Inside one TV-ad law firm

William K. Mattar, 43, of Buffalo “has built a substantial auto-injury practice through the estimated $2 million he spends each year on ads produced by CJ Advertising in Nashville, Tenn.” Now three lawyers who worked for Mattar have quit in acrimonious circumstances, providing a look inside the firm’s workings. Joseph Bergen said Mattar had admitted never having tried a case and had never taken a client deposition in the nine years Bergen had worked with the firm. As business poured in from TV viewers, the lawyers say, Mattar stopped using his staff lawyers to screen the cases for likely merit, instead devolving that task on a call center in Tennessee. Meanwhile, the staff lawyers’ caseloads swelled to more than 200 cases apiece, along with which came “increased pressure from Mattar to settle a minimum of two to three cases a week each,” whether or not the lawyers felt the cases were in an appropriate posture to settle. The three are setting up their own personal-injury firm, and Mattar depicts them as disgruntled employees who are misleading clients in hopes of taking away business from him. (Michael Beebe, “Mattar’s 3 trial lawyers quit”, Buffalo News, Oct. 25; “Mattar says lawyers conspired to steal clients”, Nov. 1; Martha Neil, “Former PI Colleagues Now Battling in Buffalo”, ABA Journal, Nov. 1).

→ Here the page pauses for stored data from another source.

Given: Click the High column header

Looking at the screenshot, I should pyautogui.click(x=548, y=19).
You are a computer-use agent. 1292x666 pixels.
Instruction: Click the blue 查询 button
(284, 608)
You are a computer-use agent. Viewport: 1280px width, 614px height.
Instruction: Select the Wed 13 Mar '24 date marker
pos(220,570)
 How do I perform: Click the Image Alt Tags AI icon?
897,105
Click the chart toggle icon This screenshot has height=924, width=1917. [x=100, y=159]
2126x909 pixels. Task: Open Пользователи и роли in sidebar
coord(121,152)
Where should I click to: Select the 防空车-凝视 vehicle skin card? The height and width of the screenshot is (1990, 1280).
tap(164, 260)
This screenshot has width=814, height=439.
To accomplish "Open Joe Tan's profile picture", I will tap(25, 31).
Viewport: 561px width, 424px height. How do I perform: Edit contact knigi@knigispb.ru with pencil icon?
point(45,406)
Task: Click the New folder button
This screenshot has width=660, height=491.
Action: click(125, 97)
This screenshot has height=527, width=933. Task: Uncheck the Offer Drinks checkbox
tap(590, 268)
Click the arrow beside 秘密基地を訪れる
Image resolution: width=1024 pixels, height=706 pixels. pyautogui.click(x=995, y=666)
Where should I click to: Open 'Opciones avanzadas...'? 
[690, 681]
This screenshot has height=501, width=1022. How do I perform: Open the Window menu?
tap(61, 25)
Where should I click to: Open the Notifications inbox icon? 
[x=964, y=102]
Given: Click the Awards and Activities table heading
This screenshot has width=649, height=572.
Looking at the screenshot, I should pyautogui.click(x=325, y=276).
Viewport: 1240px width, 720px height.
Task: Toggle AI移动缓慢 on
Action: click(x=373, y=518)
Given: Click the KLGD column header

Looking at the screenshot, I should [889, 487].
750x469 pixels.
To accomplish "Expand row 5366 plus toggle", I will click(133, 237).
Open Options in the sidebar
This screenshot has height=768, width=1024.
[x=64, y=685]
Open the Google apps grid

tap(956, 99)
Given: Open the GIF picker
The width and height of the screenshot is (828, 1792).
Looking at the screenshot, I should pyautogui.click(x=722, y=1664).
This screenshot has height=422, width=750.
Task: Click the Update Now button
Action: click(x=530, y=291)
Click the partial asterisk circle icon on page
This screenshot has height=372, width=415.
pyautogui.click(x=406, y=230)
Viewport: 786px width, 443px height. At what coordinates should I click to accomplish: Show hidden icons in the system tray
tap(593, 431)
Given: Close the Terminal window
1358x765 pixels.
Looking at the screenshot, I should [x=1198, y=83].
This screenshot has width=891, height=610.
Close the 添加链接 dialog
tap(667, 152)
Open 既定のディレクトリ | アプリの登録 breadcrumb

For some reason the Buffalo-Rochester area has generated a steady stream of colorful stories about law firms with saturation TV-ad budgets, sometimes coupled with factory-line methods; see our earlier coverage of Cellino & Barnes/The Barnes Firm and the now-retired Jim (”The Hammer”) Shapiro, of “hand you their severed heads” fame, who conceded in a deposition that he had never tried a case.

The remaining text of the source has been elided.